The line “One Singular Sensation” is very well known to theatre-goers, and musical lovers in particular. This revival of the winner of the 1976 Pultizer Prize for Drama, and nine Tony awards is a singular sensation under Matt Gardner’s inspired direction.
“This is a lovely, shimmering, razzmatazz of a show. The songs are just as affecting as ever . . . the dancing sublime . . . and the story still full of hope and wonder and sadness and grit. It’s a lovely way to spend an evening.”
The heart of the show is fairly simple—it’s the 1970s, New York, and a group of dancers are auditioning for a new musical slated to end up on Broadway after a two-month out-of-town tryout; Zach, the director, will be whittling down the choices to 19, and then to the final 8—four men and four women. Along the way, he’ll ask the dancers to tell him “something about yourselves” to try to see… what exactly? Why they dance? What are they willing to give up to dance? Why they are who they are? It’s a touch voyeuristic and theatrical at the same time.
But these dancers want the job—they are hungry for it; so they turn themselves inside out for him. And do it spectacularly well with song and dance.
The other tension comes from the arrival of Cassie (Emily Tyra). She and Zach lived together, until she up and left to California to try to make it in Hollywood. Now she’s back, having discovered that at heart she’s a dancer. Her big lift will be convincing Zach she can go “back” to being in the chorus; he had tried to make her a star and his own ego seems to demand that she be a star no matter what she wants.
This revival departs from previous efforts because the Signature team received permission from the estate of Michael Bennett—the original director and choreographer—to set aside the dance master plan and create their own looks. The music by composer Marvin Hamlisch and Lyricist Edward Kleban, and the book by James Kirkwood and Nicholas Dante, are still the same, as is the staging of having Zach (ably, if quite reservedly, played by Matthew Risch) sitting at a table in the center stage seats.
Gardner worked with new choreography by Denis Jones and Bob Avian to put more shine on the dancing, even before the grand finale when the glitz and glamour costumes appear. And the efforts paid off. The dancing is taut and sizzling and disciplined and smoking hot.

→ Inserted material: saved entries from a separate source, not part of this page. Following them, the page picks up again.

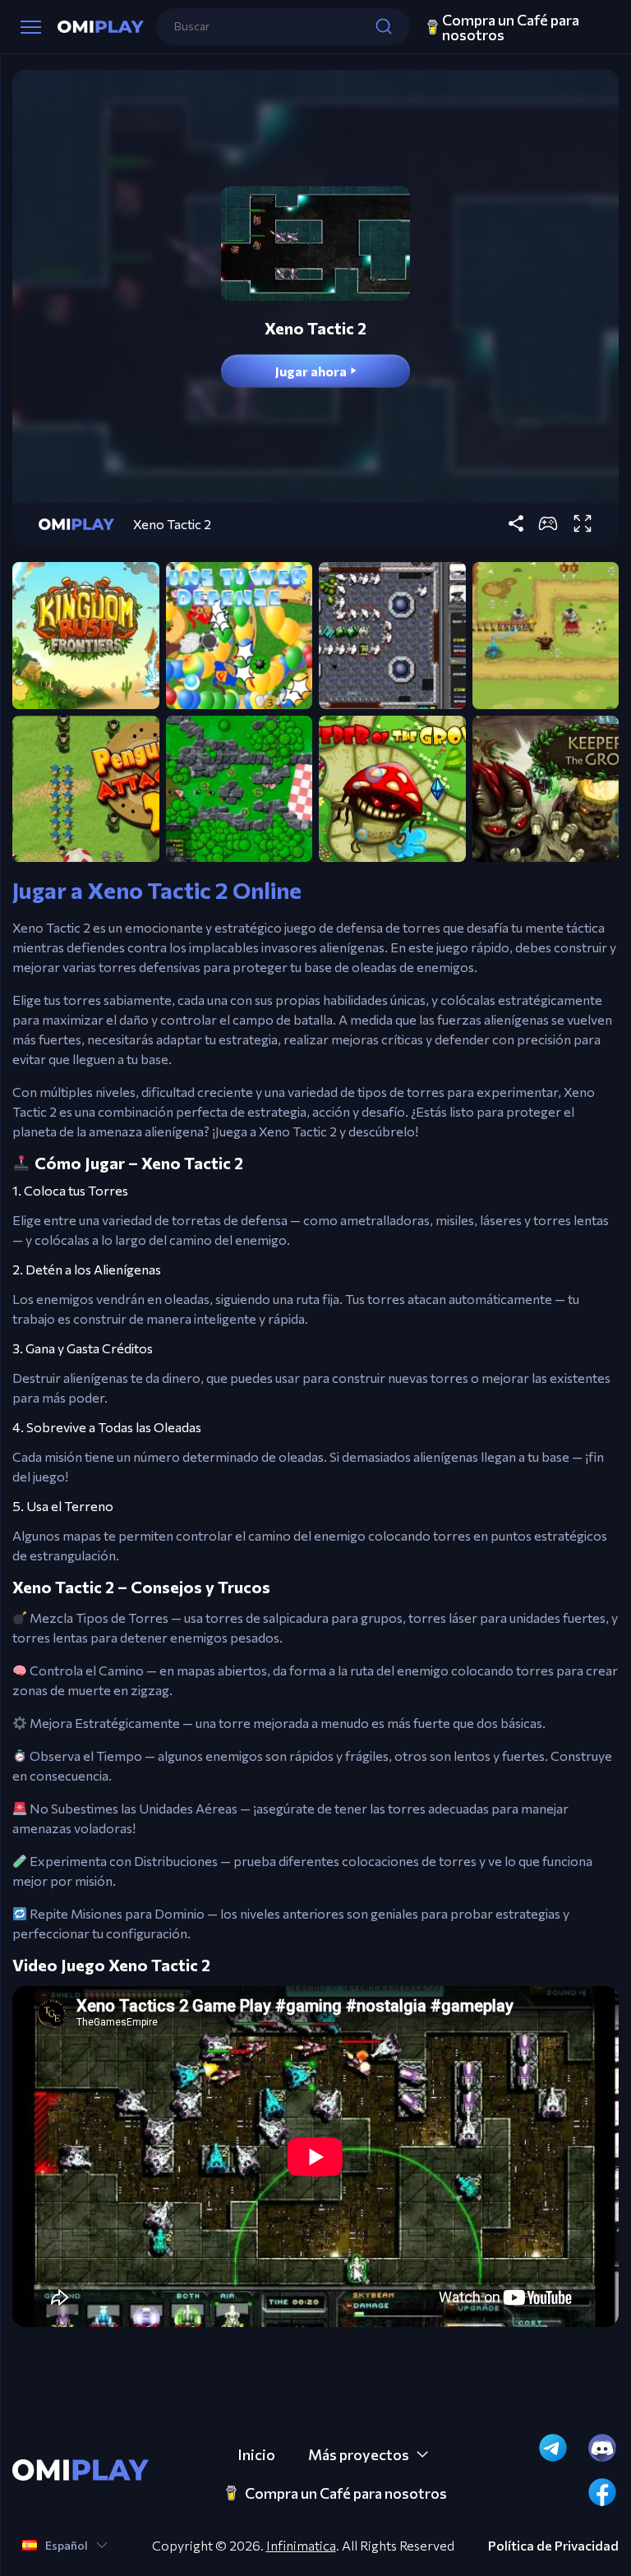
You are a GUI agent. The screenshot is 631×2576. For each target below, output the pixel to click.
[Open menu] (31, 27)
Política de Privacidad (553, 2545)
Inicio (256, 2454)
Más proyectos (358, 2454)
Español (66, 2545)
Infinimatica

But before the grand finale, the cast of 19 really do look like they’re in an old, smelly rehearsal space; you can almost smell the sweat and feet and tension coming from the walls. The terrific set design is by Jason Sherwood; costumes are by Sarah Cubbage; and the lighting is by Adam Honore. All three elements work beautifully together to create a mood and structure for the hopes, dreams and fears of the hopefuls auditioning.
Jon Kalbfleisch is the music director; and the music is beautifully balanced with the voices. The articulation was very clear and strong.
About half of the cast are familiar, at least somewhat, to Signature and Washington-area audiences; the rest were cast from New York. All are really terrific dancers; in particular, as Sheila, Maria Rizzo puts the sexy in auditioning. Her aggressive, and somewhat nascent feminist, attitude might cost her a place in the show with Zach, but she held the audience mesmerized when she was on stage.
Jeff Gorti as Paul is also a stand-out. He is so very talented as a dancer, and very reserved. He is also notable for refusing to talk about a tragedy that seemingly killed his younger sister a few years ago and when Zach tries to push him, he holds firm. There is a lovely moment later in the show between him and Zach, just before he injures his knee in a sequence and is sent to the hospital. The frozen looks of horror on the dancer’s faces—because they are well aware of the time limits and precariousness of their lives—is a fearsome moment. You can see the fragile edifices of their lives teetering.
This is a lovely, shimmering, razzmatazz of a show. The songs are just as affecting as ever (with perhaps the exception of “Sing!” which made me wonder why a non-singer would audition for a show that requires both singing and dancing), the dancing sublime (these dancers don’t turn on a dime—they turn on the pointy edge of an Xacto knife), and the story still full of hope and wonder and sadness and grit. It’s a lovely way to spend an evening.
Running Time: One hour and 53 minutes with no intermission.